Is it necessary to return frames, is there a way to return the output of the conversion bgra_to_rgb(&pic_data) without having to create a new vector ?

manic quail
#

why is it a vec of vec?

#

@young kayak

#

ohh wait nvm i see

#

creating a new vec is going to be the fastest

young kayak
#

the encode part is from the x264 rust library

manic quail
#

i mean again ideally you don't have to get rid of the A value

#

since that's just a mem::swap() for every four elements

#

will easily be the fastest

#

but no, in this case, it's fastest just to create a new Vec

young kayak
#

are you referring to frames 2d vec ?

manic quail
#

hm?

young kayak
#

mem::swap() for every four elements what do you mean by this ?

manic quail
#

im just talking about the bgra to rgba conversion

#

you wouldn't need to create a new vec if you didn't have to get rid of the A value

young kayak
#

ah, right.

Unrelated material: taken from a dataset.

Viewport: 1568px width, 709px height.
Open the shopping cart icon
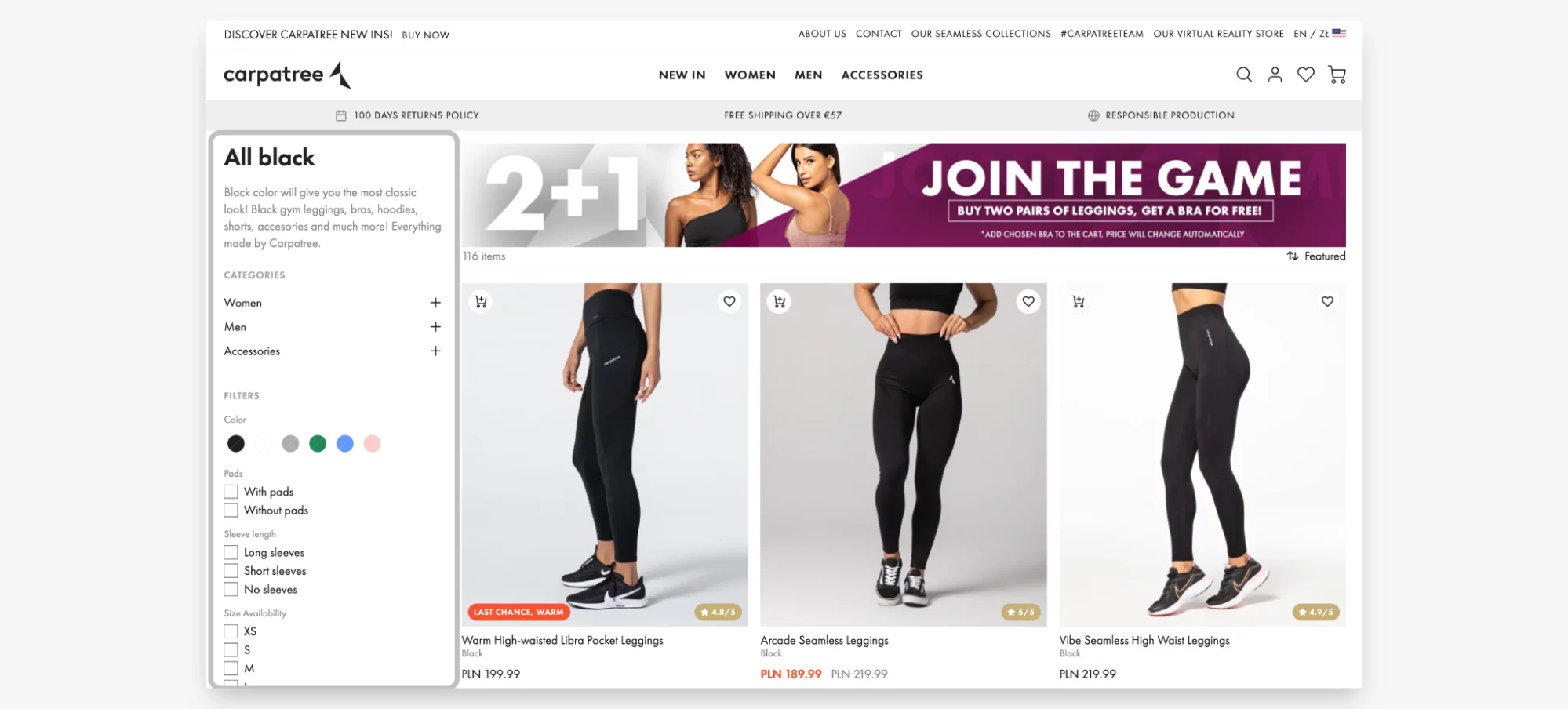1337,75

The instruction provided by @stable veldt was the fastest.

manic quail
#

yes

#

for bgra to rgb that's basically the fastest you can get

young kayak
#

yep, I wonder if there's a way to capture the correct format rather than BGRA...

manic quail
#

yeahhh

young kayak
#

I'm using this library

#

that captures as BGRA

#

wouldn't the encoder want YUV instead of RGB ? I see there is YUV420 there.

young kayak
#
let supported_formats = [DXGI_FORMAT_B8G8R8A8_UNORM, DXGI_FORMAT_R10G10B10A2_UNORM, DXGI_FORMAT_R16G16B16A16_FLOAT];
let device: IDXGIDevice4 = dev.cast().unwrap();
let dupl: WinResult<IDXGIOutputDuplication> = unsafe { output.as_raw_ref().DuplicateOutput1(&device, 0, &supported_formats) };

I think this tells it to select BGRA.

#

would it be faster to convert from RGBA -> RGB ?

#

or capture in RGBA format and have the encoder to ignore the last "alpha" value, that way we won't need to convert at all ?

young kayak
#

I wouldn't mind waiting a bit longer in the encoding process as long as the screen capturing isn't dropping frames.

manic quail
#

but i don't think that's the main bottleneck

young kayak
#

Hmm, I'm pretty sure i measured the conversion time and in release build it's like 3ms for 1 frame.

#

I'm not sure if that's fine or bad

manic quail
#

that's less than a 1/5th of 1 frame

#

at 60fps

#

basically no noticeable stutter

young kayak
#

What about higher framerate? Like 100 or 120?

young kayak
#

I've got great news, I'm able to avoid color type conversion entirely

#

I can feed the encoder (x264) BGRA color format without converting.

young kayak
#

Now despite having while start_time.elapsed() < Duration::from_secs(10) my recording is capturing more time than 10 seconds now.

young kayak
#

Thanks everyone for your help in this matter.
I've now run into another problem:
#1121586405068525630

young kayak
#
Instantaneous frame rate: 166.76952 FPS
Instantaneous frame rate: 162.62807 FPS
Instantaneous frame rate: 170.23015 FPS
Instantaneous frame rate: 161.93546 FPS
Instantaneous frame rate: 170.75044 FPS
Instantaneous frame rate: 165.93379 FPS
Instantaneous frame rate: 348.09247 FPS
Instantaneous frame rate: 196.537 FPS
Instantaneous frame rate: 168.1916 FPS
Instantaneous frame rate: 165.23463 FPS
let start_time = Instant::now();
    while start_time.elapsed() < Duration::from_secs(10) {
        let frame_start_time = Instant::now();
        
        // DXGI AcquireNextFrame()
        let tex = dupl.acquire_next_vsync_frame().await;
        
        if let Ok(tex) = tex {
            let mut pic_data: Vec<u8> = vec![0; (width * height * 4) as usize];
            texture_reader.get_data(&mut pic_data, &tex).unwrap();
            frames.push(pic_data);
        }
        
        // Calculate frame rate for this frame and write to file
        let elapsed_secs = frame_start_time.elapsed().as_secs_f32();
        let frame_rate = 1.0 / elapsed_secs;
        writeln!(file, "Instantaneous frame rate: {} FPS", frame_rate);
    }

I don't know why it's capturing more frames than display's refresh rate which is 165Hz.